MATERIALS AND METHODS

Patient population

166 lung cancer patients were enrolled in this study. All of the enrolled patients received sequential or concurrent chemoradiotherapy at our hospital between April 2014 and May 2016. 15 patients with coexistent obstructive pneumonia were excluded from the analysis. This investigation was approved by The General Hospital of Ningxia Medical University institutional review board (2016–200).

Treatment

All patients underwent planning computed tomography (CT) using a Somatom Sensation Open CT scanner (Simens Medical Systems, Munich, Germany). Axial CT images were obtained with a maximum slice separation of 0.5 cm from the mandible to the lower edge of the liver in the treatment position. The image sets were transferred to the Pinnacle V8.0 treatment planning system (Philips Medical, Madison, WI, USA) for contouring and planning. Following the RTOG recommendations, the target volume and organs at risk structures were contoured on individual simulation CT slices. All contouring was carried out by one radiation oncologist and verified by a second radiation oncologist.

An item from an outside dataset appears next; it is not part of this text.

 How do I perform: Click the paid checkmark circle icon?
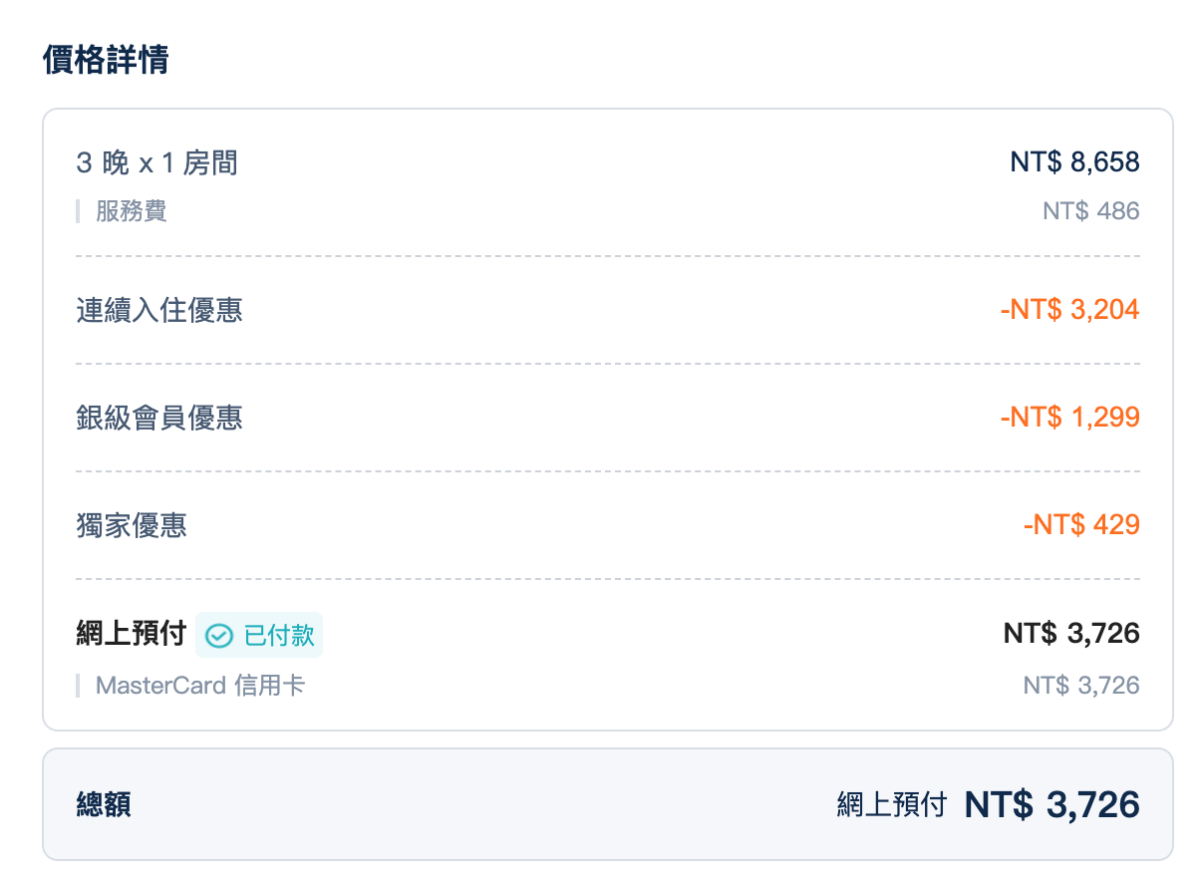218,636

All the irradiation was given using the IMRT technique with tissue inhomogeneity corrections. The collapsed cone algorithm (CC convolution) was used for the final plan calculation and to determine all dose-volume histogram (DVH) values. The prescription dose for the definitive treatment was 60–64 Gy/30–32 fractions, for the postoperative radiotherapy was 50Gy/25 fractions. The criterion for acceptance of the plan was that at least 99% of the planning target volume (PTV) was covered by 95% of the prescription dose and the maximum dose was less than or equal to 105%. Normal tissue dose-volume constraints were applied. Limited volumes of spinal cord were allowed to exceed 45 Gy. The mean dose of heart were constrained from receiving more than 35 Gy. The mean dose of esophagus was kept from exceeding 34 Gy. The MLD was kept from exceeding 15 Gy, and V20 was kept less than 20% or lower if possible. The total normal lung volume was defined as the volume of both lungs minus the gross target volume (GTV).

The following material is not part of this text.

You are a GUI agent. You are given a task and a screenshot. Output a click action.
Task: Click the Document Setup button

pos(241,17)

The most used regimens for concurrent chemoradiotherapy consisted of vinorelbine and cisplatin for NSCLC, etoposide and cisplatin for small cell lung cancer (SCLC).

Follow-up

As the primary endpoint of this study, grade 3 or higher RILI was classified according to Common Terminology Criteria for Adverse Events version 3.0. Patients were assessed weekly during whole radiotherapy procedure. After radiation, all patients were subjected to a follow-up every 2 to 4 weeks for up to 6 months, and then every 3 months for 2 years. History and physical examination, chest CT scan were checked at each follow-up. RILI was diagnosed according to clinical symptoms, laboratory test results, chest CT scans. The times to endpoints development were calculated from the beginning of radiotherapy; patients not experiencing the endpoint were censored at the last follow-up. The median follow-up time was 15 months (range, 1 to 31 months).

Statistical analysis

The ROC curve was used to identify the best cut-off points for different variables with which to assess the risk of RILI. The AUC was used to assess the predictive value of each risk factor. Differences in clinical factors and DVH metrics between the higher and lower NLR groups were assessed by a chi-square test or Fisher's exact test where appropriate. Cox proportional hazards analysis was used to calculate the hazard ratio (HR) and confidence interval (CI) to evaluate the influence of clinicopathological and dosimetric variables on the time of RILI development. The analysis performed at the end of follow-up. The meaningful factors which confirmed in univariate analysis were then tested by multivariate analysis. All P values of less than 0.05 were considered statistically significant. Statistical analysis was performed using SPSS 16.0 statistical software package (SPSS Inc, Chicago, IL).